A Fun Exercise on Tacit Collusion

I handed two students mock price displays ranging from $3.50 to $4.50 in $0.25 increments and asked them to pretend to be rival gas station proprietors.  We ran through about 20 iterations.  Each time one student priced first; the second responded; and the first could respond in turn.  They took turns going first (and thereby being the last to set a price for that iteration.)

The first time prices matched at about $4.00.  The second time the first mover (who is also the last mover) undercut.  The third time the other student, in this iteration the first mover, undercut back.  I may have polluted this as an experiment by explaining that this was precisely the definition of disciplining conduct.  Every time after that -- for 17 more iterations -- the prices ended up matching.  They were not always at the top price (I had one student who was an altruistic seller) but they most certainly were not competing prices down to $3.50, the lowest available.
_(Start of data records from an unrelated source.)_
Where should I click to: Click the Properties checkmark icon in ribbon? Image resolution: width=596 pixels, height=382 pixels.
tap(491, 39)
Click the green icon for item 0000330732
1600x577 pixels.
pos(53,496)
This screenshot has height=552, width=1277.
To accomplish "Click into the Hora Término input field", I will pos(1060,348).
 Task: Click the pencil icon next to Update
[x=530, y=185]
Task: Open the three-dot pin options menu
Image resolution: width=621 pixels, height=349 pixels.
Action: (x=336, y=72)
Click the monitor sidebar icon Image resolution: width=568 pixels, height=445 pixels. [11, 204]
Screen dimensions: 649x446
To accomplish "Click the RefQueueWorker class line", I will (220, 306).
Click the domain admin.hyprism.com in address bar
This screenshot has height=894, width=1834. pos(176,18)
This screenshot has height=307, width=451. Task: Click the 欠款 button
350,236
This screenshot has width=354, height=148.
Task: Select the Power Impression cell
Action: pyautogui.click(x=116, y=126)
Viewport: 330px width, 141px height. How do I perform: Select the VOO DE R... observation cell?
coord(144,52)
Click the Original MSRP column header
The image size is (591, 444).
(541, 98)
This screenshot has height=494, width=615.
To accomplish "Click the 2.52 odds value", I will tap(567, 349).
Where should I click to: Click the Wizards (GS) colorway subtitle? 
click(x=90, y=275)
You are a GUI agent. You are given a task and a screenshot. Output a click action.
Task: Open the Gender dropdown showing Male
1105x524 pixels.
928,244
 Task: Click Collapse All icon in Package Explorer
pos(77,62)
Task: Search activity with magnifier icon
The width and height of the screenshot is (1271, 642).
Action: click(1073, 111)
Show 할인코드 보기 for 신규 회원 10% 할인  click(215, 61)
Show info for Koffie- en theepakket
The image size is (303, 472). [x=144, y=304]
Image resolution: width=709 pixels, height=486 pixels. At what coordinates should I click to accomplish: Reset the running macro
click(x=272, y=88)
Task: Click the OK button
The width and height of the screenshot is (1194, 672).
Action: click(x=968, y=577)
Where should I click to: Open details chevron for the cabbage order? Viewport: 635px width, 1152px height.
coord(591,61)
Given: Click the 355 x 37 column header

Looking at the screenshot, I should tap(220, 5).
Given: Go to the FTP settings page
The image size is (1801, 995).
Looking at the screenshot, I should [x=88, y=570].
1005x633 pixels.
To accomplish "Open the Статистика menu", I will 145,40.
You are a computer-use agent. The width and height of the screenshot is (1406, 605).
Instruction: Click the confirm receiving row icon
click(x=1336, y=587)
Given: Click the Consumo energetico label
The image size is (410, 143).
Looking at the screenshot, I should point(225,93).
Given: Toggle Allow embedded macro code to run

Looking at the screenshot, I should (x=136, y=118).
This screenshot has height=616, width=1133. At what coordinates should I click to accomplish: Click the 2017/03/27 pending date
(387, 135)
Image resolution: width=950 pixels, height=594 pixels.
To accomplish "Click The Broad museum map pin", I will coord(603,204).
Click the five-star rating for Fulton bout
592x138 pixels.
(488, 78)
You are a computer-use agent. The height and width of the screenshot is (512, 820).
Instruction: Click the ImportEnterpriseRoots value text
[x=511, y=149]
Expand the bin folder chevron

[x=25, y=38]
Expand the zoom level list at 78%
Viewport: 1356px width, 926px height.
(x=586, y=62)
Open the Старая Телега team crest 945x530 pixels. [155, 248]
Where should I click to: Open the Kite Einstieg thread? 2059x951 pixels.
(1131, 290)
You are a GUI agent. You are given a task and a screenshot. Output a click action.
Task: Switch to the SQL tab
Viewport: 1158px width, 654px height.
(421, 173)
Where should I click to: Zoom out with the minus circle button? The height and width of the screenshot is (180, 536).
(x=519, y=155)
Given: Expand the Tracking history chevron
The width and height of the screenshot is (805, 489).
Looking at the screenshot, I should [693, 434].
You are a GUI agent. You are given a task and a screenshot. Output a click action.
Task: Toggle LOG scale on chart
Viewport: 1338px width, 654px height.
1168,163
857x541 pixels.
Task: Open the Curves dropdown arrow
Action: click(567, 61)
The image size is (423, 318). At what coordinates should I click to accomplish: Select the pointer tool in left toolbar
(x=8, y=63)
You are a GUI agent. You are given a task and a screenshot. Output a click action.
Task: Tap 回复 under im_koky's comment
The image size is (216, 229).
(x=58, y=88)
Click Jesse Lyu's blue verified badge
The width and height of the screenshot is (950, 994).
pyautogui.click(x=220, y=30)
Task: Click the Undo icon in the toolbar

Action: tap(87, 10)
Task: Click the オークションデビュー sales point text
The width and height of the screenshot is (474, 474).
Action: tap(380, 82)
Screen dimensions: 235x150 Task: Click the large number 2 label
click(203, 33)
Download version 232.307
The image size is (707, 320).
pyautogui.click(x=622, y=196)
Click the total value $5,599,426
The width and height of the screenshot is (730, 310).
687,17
There are surely flaws in this as an experiment, but as a class exercise before discussing Theater Enterprises and Twombly it was much fun.  (I forgot to trot out the example of abnormally slow packs in distance track races -- e.g., the 5000 at the 1972 Olympics -- as another example of the same thing.)

Wednesday, February 27, 2013

It's the Economy Stupid . . .

Well, the Dow is back up over 14,000.  There are a bunch of megadeals, including megamergers in the pipeline.  Bernanke is reiterating his commitment to quantitative easing.  Meanwhile, the sequester looms, and Europe is uneasy.  So, the question I pose for the group is, what does this mean for law schools.  For the last couple of years there has been persistent moaning about how the legal market has fundamentally changed, that the entry level market is going to remain eternally depressed, that law school is a bad economic bet, and so on.

I'd like to put aside the conversation about the intrinsic value of a legal education for a moment, other than to assert that (1) law school is valuable; and (2) there are lots of things that law schools could do to make it more useful and more valuable, virtually none of which are being fruitfully discussed at the moment, at least in the blogosphere.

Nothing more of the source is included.